В 1981 году в картине «Родня» Богатырев создал незабываемый образ неудачника Стасика — одновременно комичный и трогательный. Его пронзительный танец, вобравший всю боль и одиночество актера, стал кульминацией фильма. Лето выхода картины, возможно, стало последним счастливым периодом его жизни.
К осени 1988 года, несмотря на получение звания Народного артиста и отдельной квартиры, 41-летний Богатырев выглядел измотанным. Лишний вес, гипертония, ночные звонки друзьям с признаниями: «Светатуля, я старый, толстый, никому не нужный…» — в этих словах не было кокетства, лишь искреннее ощущение собственной ненужности.
12 лет в МХАТе, несмотря на роли и признание, лишь усилили его детские комплексы. «Театральные качели судьбы были противопоказаны такой ранимой натуре, как Юра«, — отмечал Олег Табаков.
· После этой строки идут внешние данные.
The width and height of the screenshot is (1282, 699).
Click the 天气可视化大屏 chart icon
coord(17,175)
Незащищенность стала его главной драмой.
В театре Богатырев занимал двойственное положение. С одной стороны — главные роли, но всегда во втором составе, вечный дублер Калягина, Смоктуновского, Ефремова. С другой — второстепенные роли, которые играл только он. Коллеги знали: Юра никогда не откажет и сможет заменить любого. Порой он выходил на сцену все тридцать дней месяца.
Усталость приходила не от работы, а от внутреннего разлада. Играя чужие страсти, он все глубже прятал собственную натуру, которая мучила его.
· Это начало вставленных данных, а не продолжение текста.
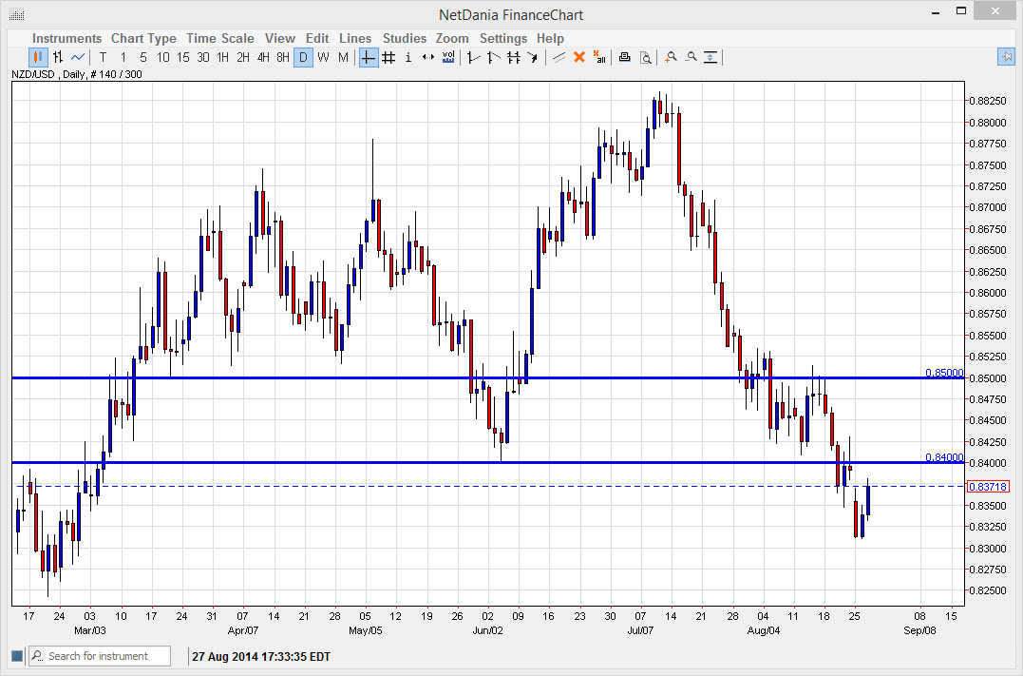Open the print preview icon
The image size is (1023, 676).
[x=645, y=57]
Его терзали мысли, что личную жизнь обсуждают за спиной: нежную дружбу с администратором театра Василием называют «извращением», а фиктивный брак с молодой актрисой — поводом для насмешек. Ему везде чудились осуждающие взгляды. В кошмарах он видел, как вместо аплодисментов зрительный зал смеется над ним — «не таким, как все».
Однажды он не вышел на спектакль из-за сильного опьянения. После скандала клятвенно обещал Ефремову, что подобное не повторится. Спасаясь от депрессии, он начал принимать антидепрессанты, но вскоре к ним добавился алкоголь.
«Его крохотная квартира всегда была полна посторонних, — вспоминала Татьяна Догилева. — Одни хвастались: «Я пил у Богатырева!», другие просто тянули из него деньги«.
При солидных заработках (театр, кино, радио, телевидение) он вечно нуждался. «Зимой ходил в пальто, — рассказывала Догилева. — Когда я уговаривала купить дубленку, он ответил: «Я уже приобрел — полушубок у театрального сторожа!«
Богатырев бездумно растрачивал гонорары на сомнительных приятелей, далеких от искусства. С близкими коллегами общался лишь по телефону — поздно ночью, в нетрезвом состоянии, когда гости наконец покидали его квартиру. Утром его мучили стыд и похмелье.
Зимой 1989 года готовилась выставка его картин в доме Ермоловой — важное признание его как художника. Но здоровье стремительно ухудшалось. Чувствуя вину перед Ефремовым за пропущенный спектакль, он теперь не позволял себе ни одного отсутствия.
Больное сердце кричало об опасности, но он игнорировал тревожные сигналы. Даже в больнице уговаривал врачей отпускать его на спектакли — после выхода на поклон его возвращали в палату.
До открытия своей дебютной выставки Богатырев не дожил всего четыре дня. До 42-го дня рождения оставался ровно месяц.
Пришедшие на вернисаж друзья услышали трагические подробности его последних часов. Во время очередного шумного вечера в окружении гостей ему резко стало плохо. Вызванная «скорая» оказалась роковой — медсестра сделала укол, несовместимый с антидепрессантами в его организме. Алкоголь усугубил ситуацию.
Эта утрата оставила особую горечь. Юрий Богатырев прожил свою недолгую жизнь с удивительной искренностью и благородством.